Pemberian upah di bawah standar ini jelas melanggar Pasal 90 ayat (1) Undang-Undang Nomor 13 Tahun 2003 tentang Ketenagakerjaan yang menyatakan bahwa pengusaha dilarang membayar upah lebih rendah dari upah minimum yang ditetapkan pemerintah.
Sanksi untuk pelanggaran ini cukup berat, sebagaimana tertuang dalam Pasal 185 UU Ketenagakerjaan, yaitu ancaman pidana penjara paling singkat satu tahun dan paling lama empat tahun dan/atau denda minimal Rp100 juta dan maksimal Rp400 juta.
Tak hanya itu, U juga mengungkapkan bahwa perusahaan kerap membayar gaji secara tidak tepat waktu.
“Seharusnya kami digaji setiap tanggal 10, tapi kami sering menerima gaji justru setiap empat bulan sekali,” kata U.
Tindakan ini jelas melanggar Pasal 55 Peraturan Pemerintah Nomor 36 Tahun 2021 tentang Pengupahan, yang mewajibkan pengusaha membayar upah tepat waktu. Pengusaha yang melanggar ketentuan ini dapat dikenai sanksi administrasi berupa teguran tertulis, denda, hingga pembekuan sebagian kegiatan usaha.
Lebih lanjut, U mengaku bahwa perusahaan tidak pernah memberikan slip gaji setiap bulannya. Padahal, slip gaji merupakan hak pekerja yang berfungsi sebagai bukti pembayaran yang sah dan transparansi pemotongan yang dilakukan oleh perusahaan.
“Kami tidak pernah menerima slip gaji. Ini hak kami dan diatur dalam UU Ketenagakerjaan,” tegasnya.
Ketentuan pemberian slip gaji tertuang dalam Pasal 17 ayat (2) PP No. 36 Tahun 2021, yang menyebutkan bahwa pengusaha wajib memberikan bukti pembayaran upah yang memuat rincian komponen gaji dan potongan.
Tak hanya itu, U juga membeberkan bahwa pemotongan BPJS dilakukan tanpa kejelasan. Pekerja tidak mengetahui besaran potongan dan hingga saat ini, kartu kepesertaan BPJS tidak pernah diberikan oleh perusahaan.
“Setiap gaji kami dipotong untuk BPJS, tapi sampai hari ini kami tidak pernah tahu berapa yang dipotong dan apakah benar iuran itu disetor ke BPJS. Kami juga tidak pernah memegang kartu BPJS itu,” beber U lagi.

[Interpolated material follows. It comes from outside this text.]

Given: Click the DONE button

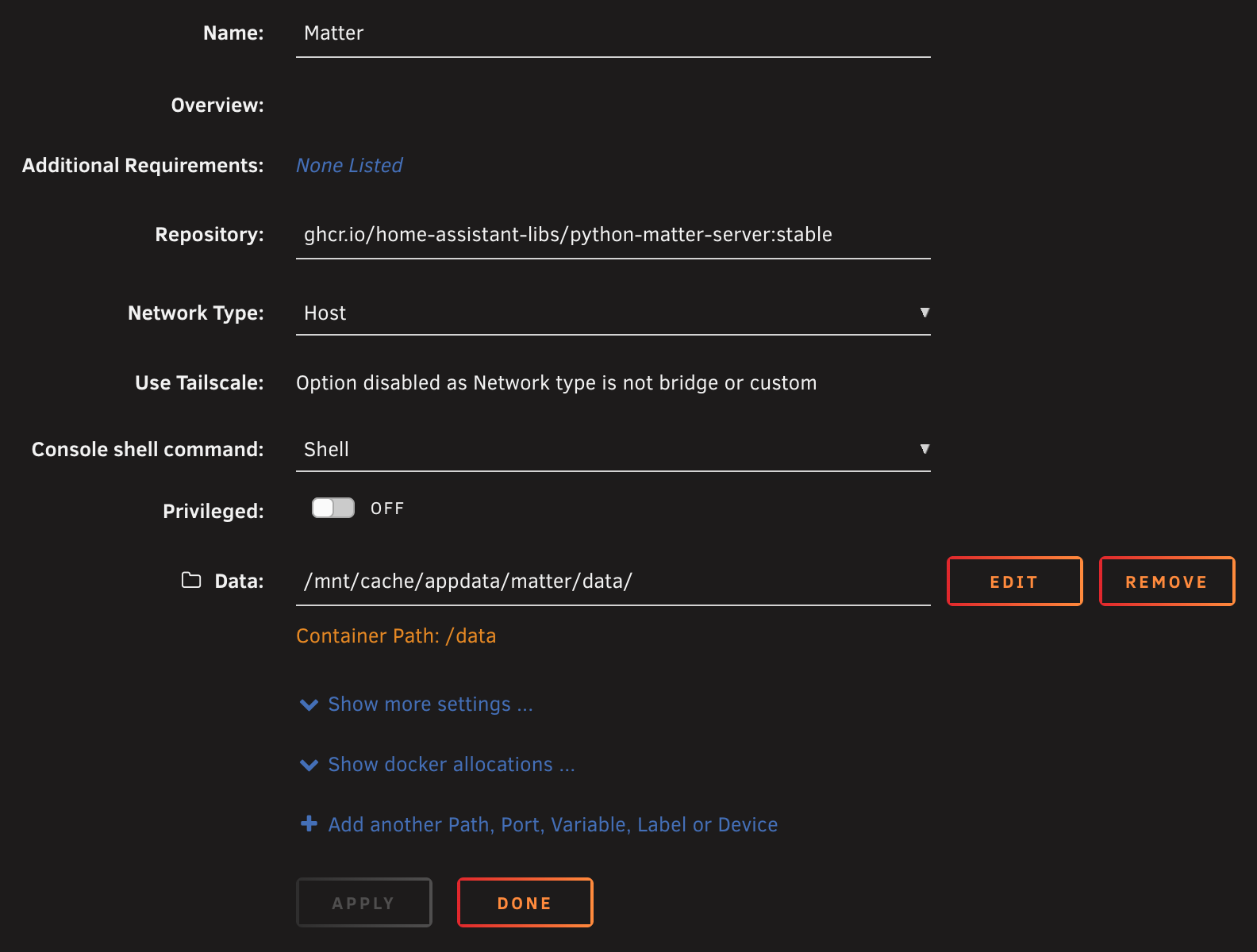Looking at the screenshot, I should point(525,903).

Diketahui, Perusahaan yang tidak mendaftarkan pekerjanya ke dalam program BPJS sebagaimana diatur dalam Pasal 15 ayat (1) UU Nomor 24 Tahun 2011 tentang BPJS, dapat dikenakan sanksi administratif hingga pembekuan izin usaha. Bahkan dalam kondisi tertentu, pengusaha dapat dijerat pidana sesuai Pasal 55 UU BPJS.
Dugaan pelanggaran berikutnya adalah terkait pemberian Tunjangan Hari Raya (THR). Berdasarkan keterangan U, nominal THR yang diterima para buruh jauh di bawah ketentuan yang diatur pemerintah.
“THR kami tidak jelas dan tidak sesuai aturan dan uu. Ada yang hanya dapat Rp200 ribu, ada yang Rp400 ribu. Padahal sesuai aturan THR itu minimal satu bulan gaji pokok, apalagi kami sudah lama bekerja,” jelasnya.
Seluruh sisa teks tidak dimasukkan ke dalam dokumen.